## [Work required]
Could you restate word for word only the lines below from the one holding "[Instagram] (115, 258)" to the one holding "Adapted Screenplay (1031, 279)", inclusive, and leave out the pictures?

## [Records supplied]
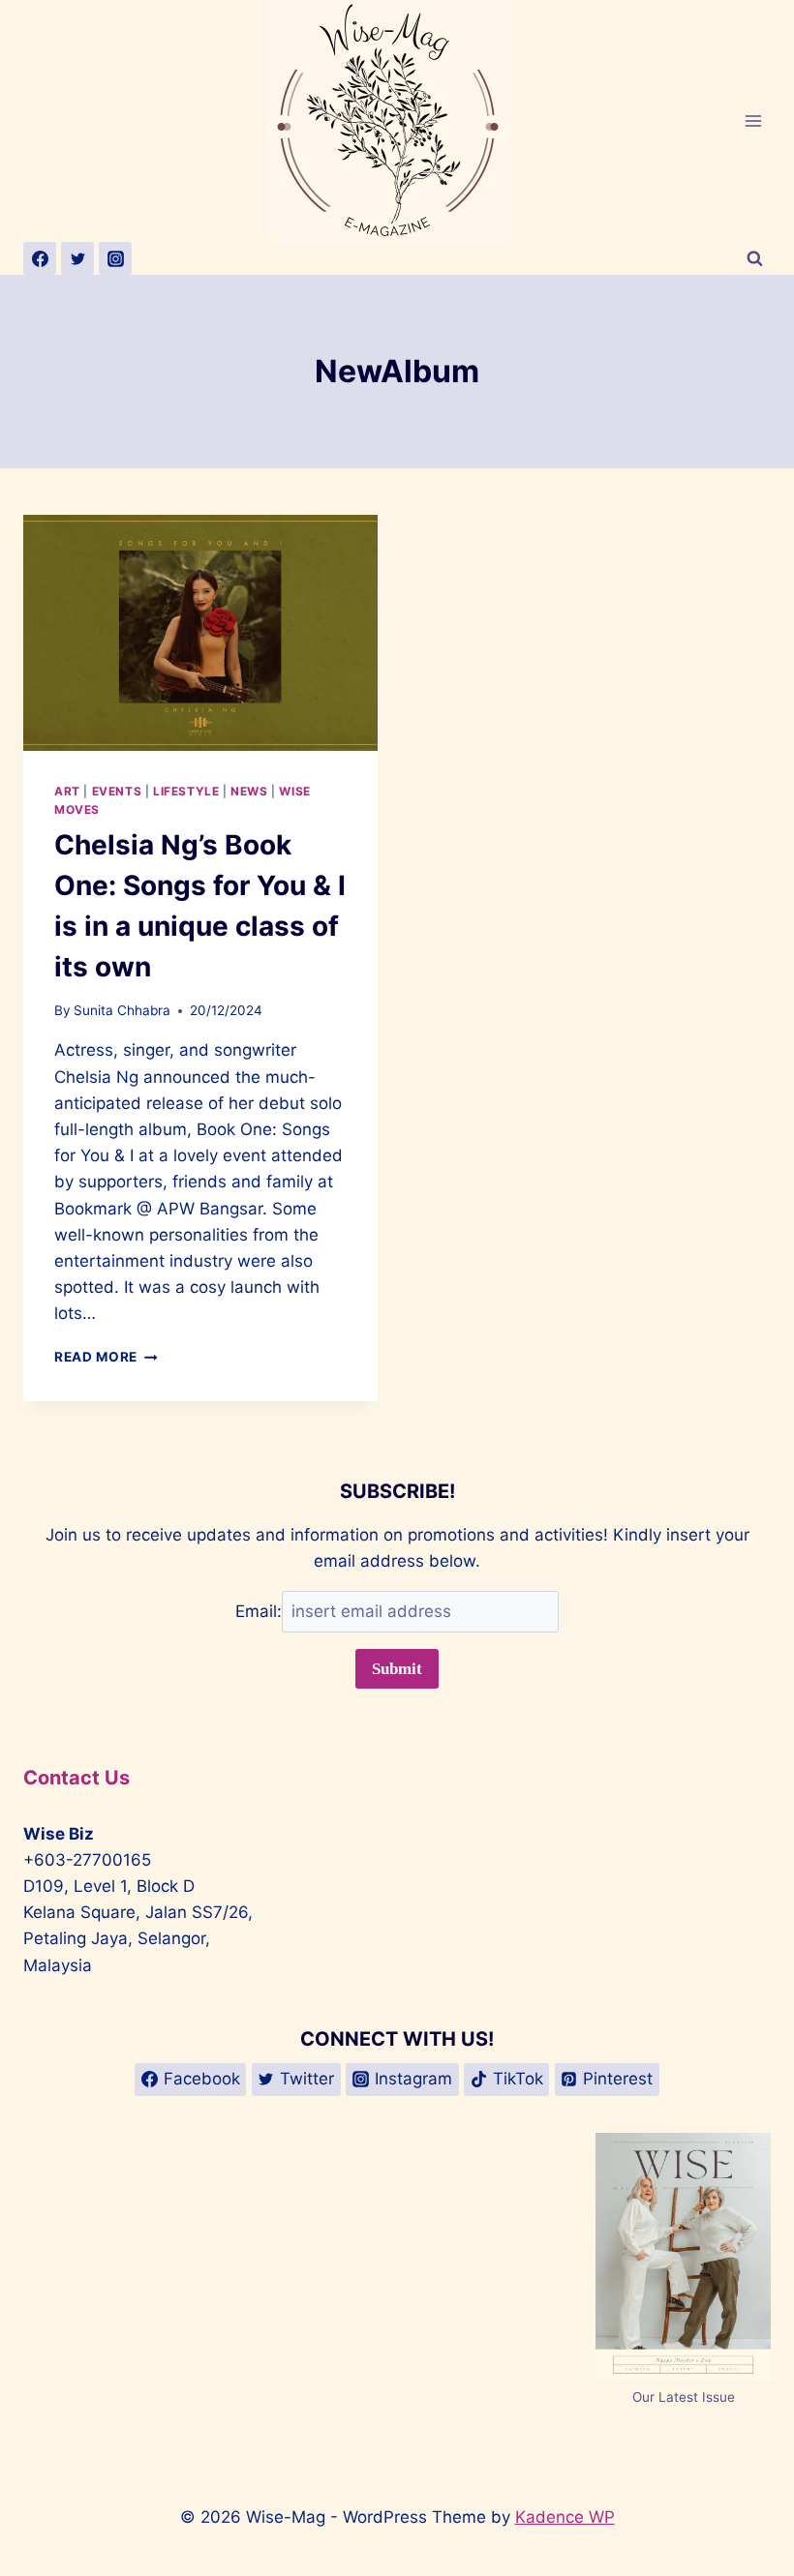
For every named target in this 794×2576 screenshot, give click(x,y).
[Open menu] (753, 120)
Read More (106, 1356)
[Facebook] (39, 258)
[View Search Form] (754, 258)
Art (67, 791)
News (248, 791)
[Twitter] (77, 258)
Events (117, 791)
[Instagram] (115, 258)
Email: (258, 1611)
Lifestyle (186, 791)
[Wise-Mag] (397, 121)
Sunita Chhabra (122, 1010)
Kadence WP (565, 2517)
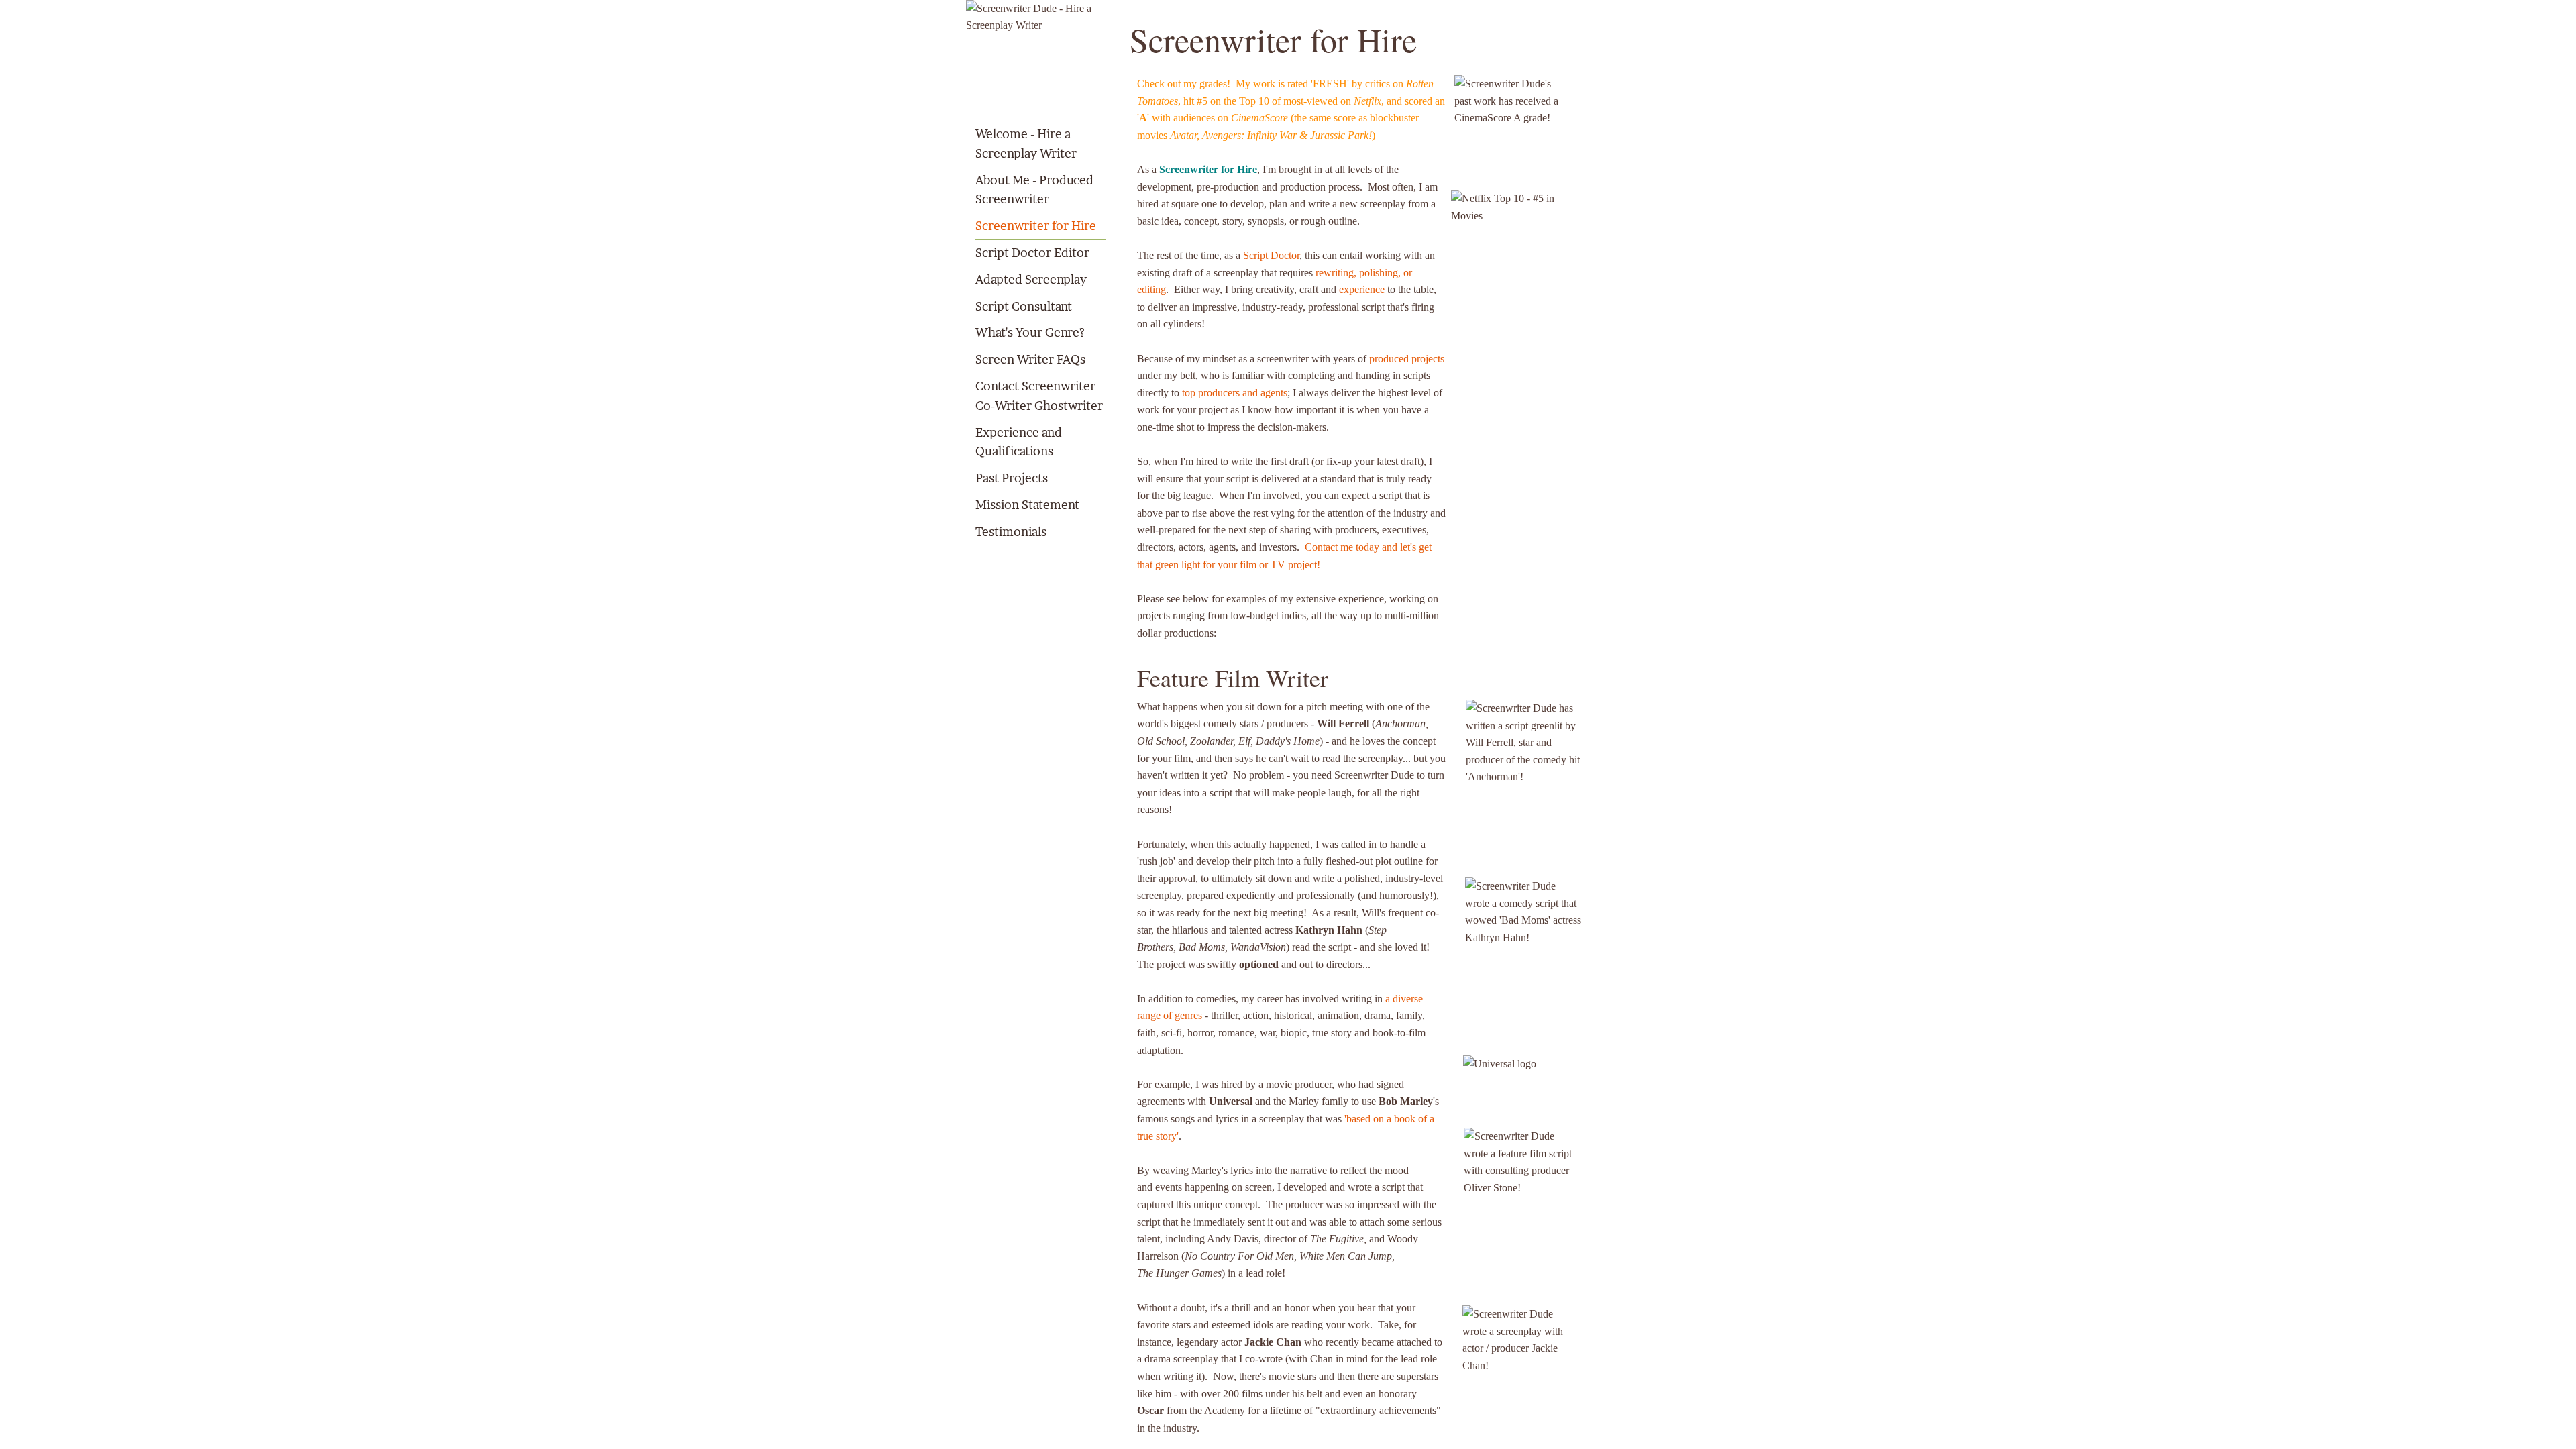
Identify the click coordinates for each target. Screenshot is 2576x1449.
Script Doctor (1271, 255)
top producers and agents (1234, 392)
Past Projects (1011, 478)
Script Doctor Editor (1032, 253)
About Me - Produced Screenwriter (1034, 190)
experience (1362, 289)
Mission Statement (1027, 505)
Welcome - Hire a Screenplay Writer (1026, 143)
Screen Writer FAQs (1030, 359)
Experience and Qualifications (1018, 442)
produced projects (1406, 358)
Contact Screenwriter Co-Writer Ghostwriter (1039, 396)
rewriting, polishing (1357, 272)
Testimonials (1010, 532)
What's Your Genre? (1030, 332)
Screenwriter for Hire (1035, 226)
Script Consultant (1023, 306)
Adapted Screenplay (1031, 279)
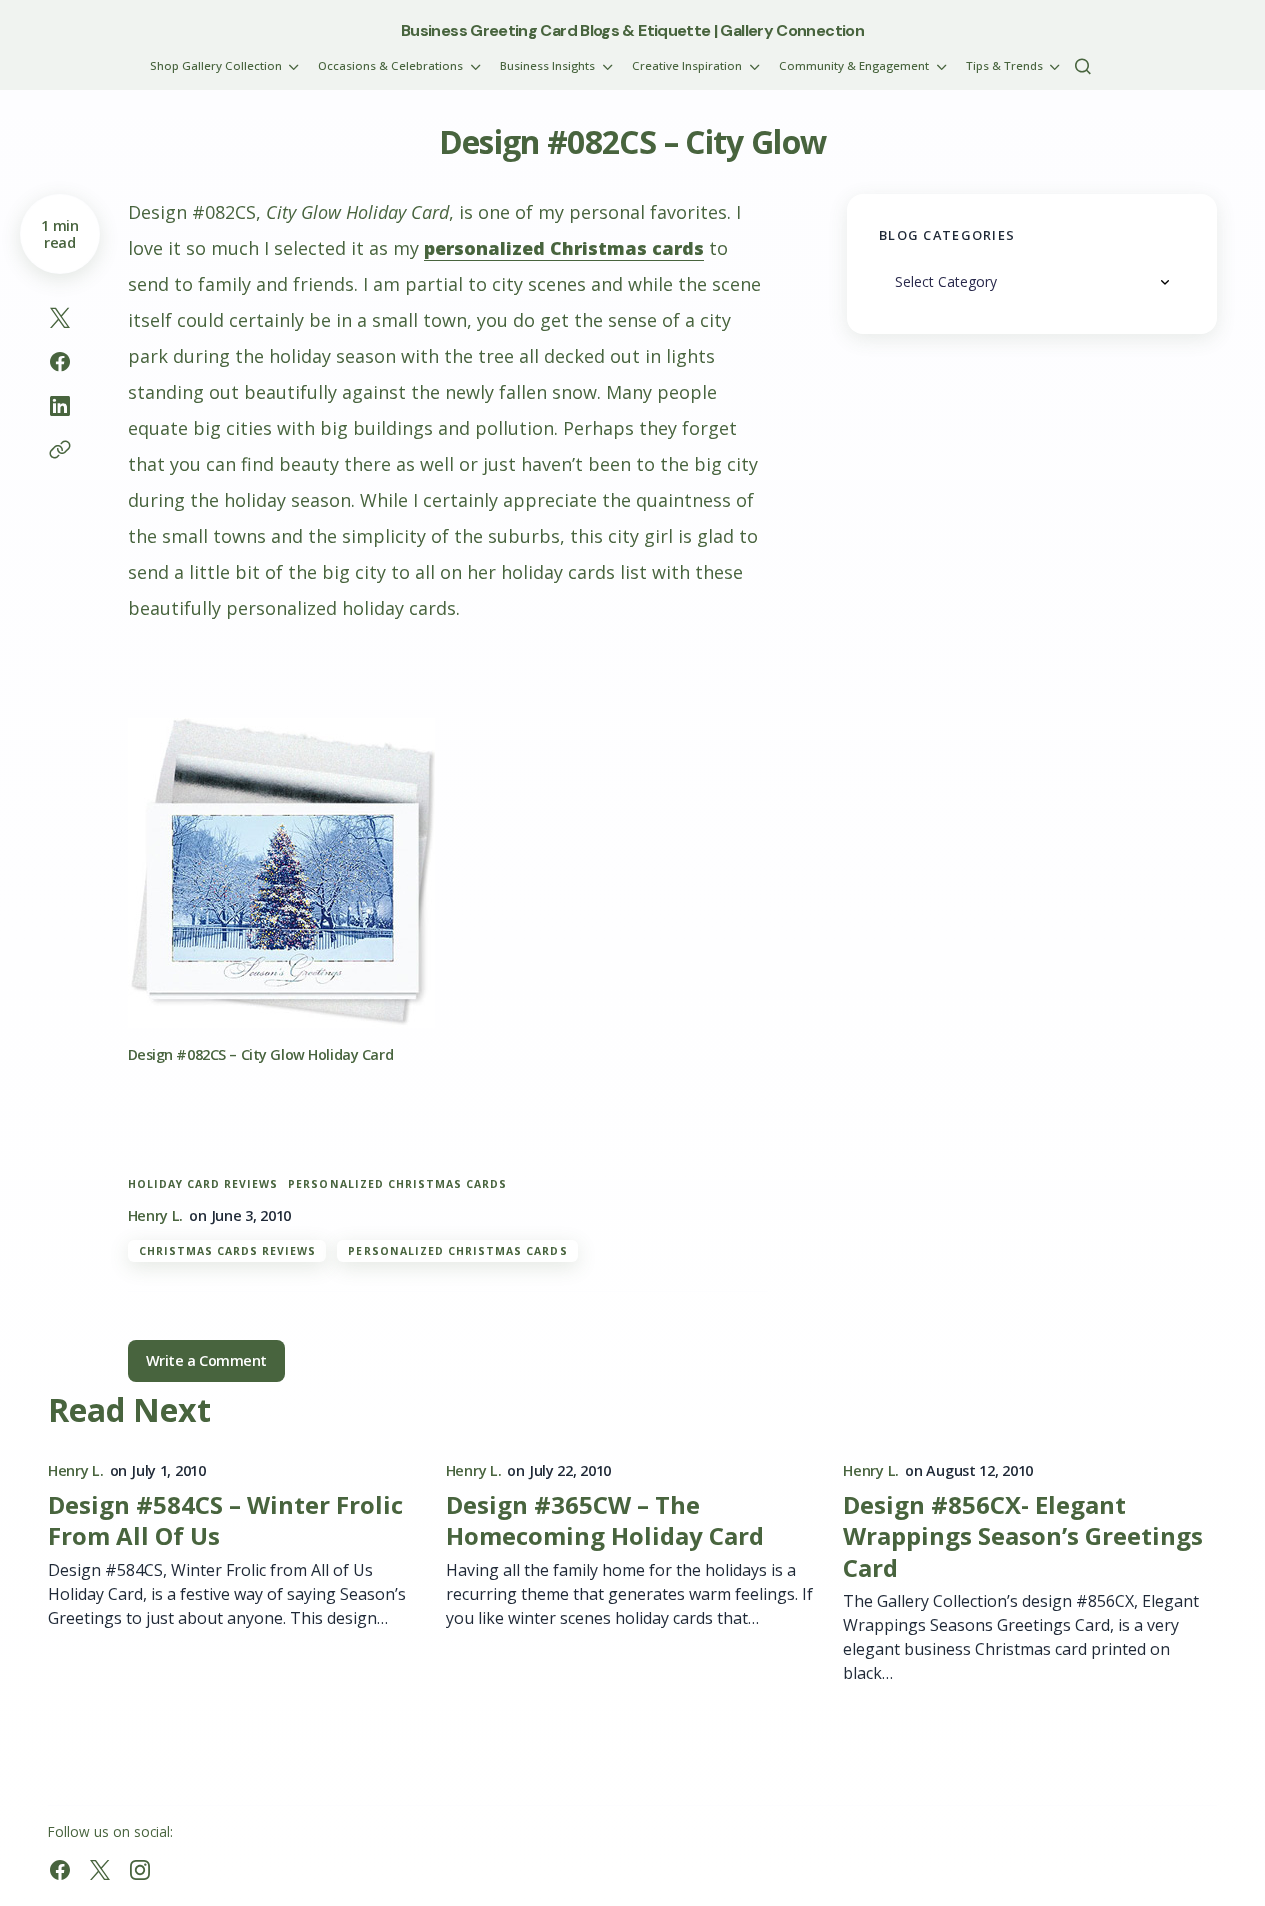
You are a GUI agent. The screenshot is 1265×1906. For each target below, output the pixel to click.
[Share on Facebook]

## [Solution for this problem]
[Instagram] (115, 258)
Email: (258, 1611)
Lifestyle (186, 791)
[Wise-Mag] (397, 121)
Sunita Chhabra (122, 1010)
Kadence WP (565, 2517)
Identify the click coordinates for each target. Screenshot is 2576x1449.
Script Doctor (1271, 255)
top producers and agents (1234, 392)
Past Projects (1011, 478)
Script Doctor Editor (1032, 253)
About Me - Produced Screenwriter (1034, 190)
experience (1362, 289)
Mission Statement (1027, 505)
Welcome - Hire a Screenplay Writer (1026, 143)
Screen Writer FAQs (1030, 359)
Experience and Qualifications (1018, 442)
produced projects (1406, 358)
Contact Screenwriter Co-Writer Ghostwriter (1039, 396)
rewriting, polishing (1357, 272)
Testimonials (1010, 532)
What's Your Genre? (1030, 332)
Screenwriter for Hire (1035, 226)
Script Consultant (1023, 306)
Adapted Screenplay (1031, 279)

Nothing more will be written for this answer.